- [TRY IT] Return the complete listing without omission.
Top of STUDY MATERIAL
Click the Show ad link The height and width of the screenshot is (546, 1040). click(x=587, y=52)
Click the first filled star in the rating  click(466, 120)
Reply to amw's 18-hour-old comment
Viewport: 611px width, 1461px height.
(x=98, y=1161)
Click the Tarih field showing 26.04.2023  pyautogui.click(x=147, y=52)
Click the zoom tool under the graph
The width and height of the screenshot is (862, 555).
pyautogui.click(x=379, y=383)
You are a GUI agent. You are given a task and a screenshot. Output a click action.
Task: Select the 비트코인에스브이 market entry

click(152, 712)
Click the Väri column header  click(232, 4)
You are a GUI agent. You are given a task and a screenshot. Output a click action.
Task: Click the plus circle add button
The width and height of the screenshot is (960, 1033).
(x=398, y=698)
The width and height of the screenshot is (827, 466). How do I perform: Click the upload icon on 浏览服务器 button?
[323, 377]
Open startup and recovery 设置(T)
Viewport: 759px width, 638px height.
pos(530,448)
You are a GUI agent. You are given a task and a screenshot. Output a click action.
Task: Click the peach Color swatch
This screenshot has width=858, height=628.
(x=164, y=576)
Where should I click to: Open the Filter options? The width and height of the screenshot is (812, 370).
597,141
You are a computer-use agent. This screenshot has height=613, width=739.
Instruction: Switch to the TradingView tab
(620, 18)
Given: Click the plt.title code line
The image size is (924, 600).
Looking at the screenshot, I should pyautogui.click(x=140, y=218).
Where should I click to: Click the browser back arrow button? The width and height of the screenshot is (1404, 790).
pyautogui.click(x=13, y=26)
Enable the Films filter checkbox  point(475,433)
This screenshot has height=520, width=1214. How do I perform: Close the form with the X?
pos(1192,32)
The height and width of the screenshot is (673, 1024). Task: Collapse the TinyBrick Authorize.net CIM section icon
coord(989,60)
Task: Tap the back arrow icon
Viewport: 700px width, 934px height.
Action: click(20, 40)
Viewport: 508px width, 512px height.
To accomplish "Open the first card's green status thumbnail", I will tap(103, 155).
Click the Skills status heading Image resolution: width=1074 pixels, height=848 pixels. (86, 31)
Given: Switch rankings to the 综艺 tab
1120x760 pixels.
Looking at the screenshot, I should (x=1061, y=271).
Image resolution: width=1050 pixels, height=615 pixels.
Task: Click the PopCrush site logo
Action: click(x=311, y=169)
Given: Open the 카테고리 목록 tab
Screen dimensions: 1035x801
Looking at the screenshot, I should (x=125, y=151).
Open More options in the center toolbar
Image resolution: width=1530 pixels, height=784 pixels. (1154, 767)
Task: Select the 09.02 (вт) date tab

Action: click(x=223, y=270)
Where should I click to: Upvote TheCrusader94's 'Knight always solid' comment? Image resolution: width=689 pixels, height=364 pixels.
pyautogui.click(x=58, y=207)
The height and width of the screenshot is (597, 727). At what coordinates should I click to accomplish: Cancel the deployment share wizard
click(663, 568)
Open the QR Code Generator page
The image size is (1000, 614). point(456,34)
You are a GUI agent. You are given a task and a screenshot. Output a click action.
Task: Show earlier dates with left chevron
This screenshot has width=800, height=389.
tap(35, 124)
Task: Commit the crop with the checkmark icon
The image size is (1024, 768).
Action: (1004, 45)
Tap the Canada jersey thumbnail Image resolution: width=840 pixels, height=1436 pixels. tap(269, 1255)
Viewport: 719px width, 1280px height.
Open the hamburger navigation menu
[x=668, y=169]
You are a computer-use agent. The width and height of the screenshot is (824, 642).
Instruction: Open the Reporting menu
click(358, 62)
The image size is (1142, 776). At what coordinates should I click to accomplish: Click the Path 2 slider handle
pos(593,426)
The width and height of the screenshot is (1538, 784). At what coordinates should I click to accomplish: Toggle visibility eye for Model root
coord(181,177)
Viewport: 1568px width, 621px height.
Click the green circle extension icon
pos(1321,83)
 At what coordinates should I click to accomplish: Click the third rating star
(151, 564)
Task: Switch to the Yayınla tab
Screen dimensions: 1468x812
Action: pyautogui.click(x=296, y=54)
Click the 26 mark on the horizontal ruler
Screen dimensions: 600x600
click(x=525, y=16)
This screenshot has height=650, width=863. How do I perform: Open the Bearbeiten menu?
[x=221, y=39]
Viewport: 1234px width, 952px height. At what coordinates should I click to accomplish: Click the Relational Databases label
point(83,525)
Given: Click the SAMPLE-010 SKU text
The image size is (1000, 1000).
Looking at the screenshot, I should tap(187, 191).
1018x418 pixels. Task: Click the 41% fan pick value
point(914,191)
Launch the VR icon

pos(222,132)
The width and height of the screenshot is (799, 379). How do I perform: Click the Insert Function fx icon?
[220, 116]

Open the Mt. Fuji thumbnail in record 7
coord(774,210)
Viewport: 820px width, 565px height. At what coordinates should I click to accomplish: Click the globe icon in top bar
Bottom of STUDY MATERIAL
- [RESPONSE]
Click the Show ad link The height and width of the screenshot is (546, 1040). click(x=587, y=52)
Click the first filled star in the rating  click(466, 120)
Reply to amw's 18-hour-old comment
Viewport: 611px width, 1461px height.
(x=98, y=1161)
Click the Tarih field showing 26.04.2023  pyautogui.click(x=147, y=52)
Click the zoom tool under the graph
The width and height of the screenshot is (862, 555).
pyautogui.click(x=379, y=383)
You are a GUI agent. You are given a task and a screenshot. Output a click action.
Task: Select the 비트코인에스브이 market entry

click(152, 712)
Click the Väri column header  click(232, 4)
You are a GUI agent. You are given a task and a screenshot. Output a click action.
Task: Click the plus circle add button
The width and height of the screenshot is (960, 1033).
(x=398, y=698)
The width and height of the screenshot is (827, 466). How do I perform: Click the upload icon on 浏览服务器 button?
[323, 377]
Open startup and recovery 设置(T)
Viewport: 759px width, 638px height.
pos(530,448)
You are a GUI agent. You are given a task and a screenshot. Output a click action.
Task: Click the peach Color swatch
This screenshot has width=858, height=628.
(x=164, y=576)
Where should I click to: Open the Filter options? The width and height of the screenshot is (812, 370).
597,141
You are a computer-use agent. This screenshot has height=613, width=739.
Instruction: Switch to the TradingView tab
(620, 18)
Given: Click the plt.title code line
The image size is (924, 600).
Looking at the screenshot, I should pyautogui.click(x=140, y=218).
Where should I click to: Click the browser back arrow button? The width and height of the screenshot is (1404, 790).
pyautogui.click(x=13, y=26)
Enable the Films filter checkbox  point(475,433)
This screenshot has height=520, width=1214. How do I perform: Close the form with the X?
pos(1192,32)
The height and width of the screenshot is (673, 1024). Task: Collapse the TinyBrick Authorize.net CIM section icon
coord(989,60)
Task: Tap the back arrow icon
Viewport: 700px width, 934px height.
Action: click(20, 40)
Viewport: 508px width, 512px height.
To accomplish "Open the first card's green status thumbnail", I will tap(103, 155).
Click the Skills status heading Image resolution: width=1074 pixels, height=848 pixels. (86, 31)
Given: Switch rankings to the 综艺 tab
1120x760 pixels.
Looking at the screenshot, I should (x=1061, y=271).
Image resolution: width=1050 pixels, height=615 pixels.
Task: Click the PopCrush site logo
Action: click(x=311, y=169)
Given: Open the 카테고리 목록 tab
Screen dimensions: 1035x801
Looking at the screenshot, I should (x=125, y=151).
Open More options in the center toolbar
Image resolution: width=1530 pixels, height=784 pixels. (1154, 767)
Task: Select the 09.02 (вт) date tab

Action: click(x=223, y=270)
Where should I click to: Upvote TheCrusader94's 'Knight always solid' comment? Image resolution: width=689 pixels, height=364 pixels.
pyautogui.click(x=58, y=207)
The height and width of the screenshot is (597, 727). At what coordinates should I click to accomplish: Cancel the deployment share wizard
click(663, 568)
Open the QR Code Generator page
The image size is (1000, 614). point(456,34)
You are a GUI agent. You are given a task and a screenshot. Output a click action.
Task: Show earlier dates with left chevron
This screenshot has width=800, height=389.
tap(35, 124)
Task: Commit the crop with the checkmark icon
The image size is (1024, 768).
Action: (1004, 45)
Tap the Canada jersey thumbnail Image resolution: width=840 pixels, height=1436 pixels. tap(269, 1255)
Viewport: 719px width, 1280px height.
Open the hamburger navigation menu
[x=668, y=169]
You are a computer-use agent. The width and height of the screenshot is (824, 642).
Instruction: Open the Reporting menu
click(358, 62)
The image size is (1142, 776). At what coordinates should I click to accomplish: Click the Path 2 slider handle
pos(593,426)
The width and height of the screenshot is (1538, 784). At what coordinates should I click to accomplish: Toggle visibility eye for Model root
coord(181,177)
Viewport: 1568px width, 621px height.
Click the green circle extension icon
pos(1321,83)
 At what coordinates should I click to accomplish: Click the third rating star
(151, 564)
Task: Switch to the Yayınla tab
Screen dimensions: 1468x812
Action: pyautogui.click(x=296, y=54)
Click the 26 mark on the horizontal ruler
Screen dimensions: 600x600
click(x=525, y=16)
This screenshot has height=650, width=863. How do I perform: Open the Bearbeiten menu?
[x=221, y=39]
Viewport: 1234px width, 952px height. At what coordinates should I click to accomplish: Click the Relational Databases label
point(83,525)
Given: Click the SAMPLE-010 SKU text
The image size is (1000, 1000).
Looking at the screenshot, I should tap(187, 191).
1018x418 pixels. Task: Click the 41% fan pick value
point(914,191)
Launch the VR icon

pos(222,132)
The width and height of the screenshot is (799, 379). How do I perform: Click the Insert Function fx icon?
[220, 116]

Open the Mt. Fuji thumbnail in record 7
coord(774,210)
Viewport: 820px width, 565px height. At what coordinates should I click to accomplish: Click the globe icon in top bar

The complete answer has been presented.